The RTC may also, in its discretion, allow the appellant from the judgment of an inferior court to withdraw his appeal, provided a motion to that effect is filed before rendition of the judgment in the case on appeal, in which case the judgment of the court of origin shall become final and the case shall be remanded to the latter court for execution of the judgment.
SEARCH AND SEIZURE (RULE 126)
A search warrant is an order in writing issued in the name of the People of the Philippines, signed by a judge and directed to a peace officer, commanding him to search for personal property described therein and bring it before the court.
Court where application for search warrant shall be filed
- if the criminal action has already been filed, the application shall only be made in the court where the criminal action is pending.
- any court within whose territorial jurisdiction a crime was committed.

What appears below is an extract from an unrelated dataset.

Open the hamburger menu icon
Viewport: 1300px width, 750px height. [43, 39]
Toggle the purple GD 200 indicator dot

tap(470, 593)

- For compelling reasons stated in the application, any court within the judicial region
- where the crime was committed, if the place of the commission of the crime is known, or
- where the warrant shall be enforced.
Requisites for issuing search warrant – A search warrant shall not issue except upon
- probable cause
- in connection with one specific offense
- determined personally by the judge
- after examination under oath or affirmation of the complainant and the witness he may produce, and
- particularly describing the place to be searched and the things to be seized
Requisites for arrest warrant issued by a RTC judge
- Within 10 days from the filing of the complaint or information
- the judge shall personally evaluate the resolution of the prosecutor and its supporting evidence.
- If he finds probable cause, he shall issue a warrant of arrest
- In case of doubt on the existence of probable cause
- the judge may order the prosecutor to present additional evidence within 5 days from notice and
- the issue must be resolved by the court within 30 days from the filing of the complaint of information.
A search warrant shall be valid for 10 days from its date. Thereafter, it shall be void.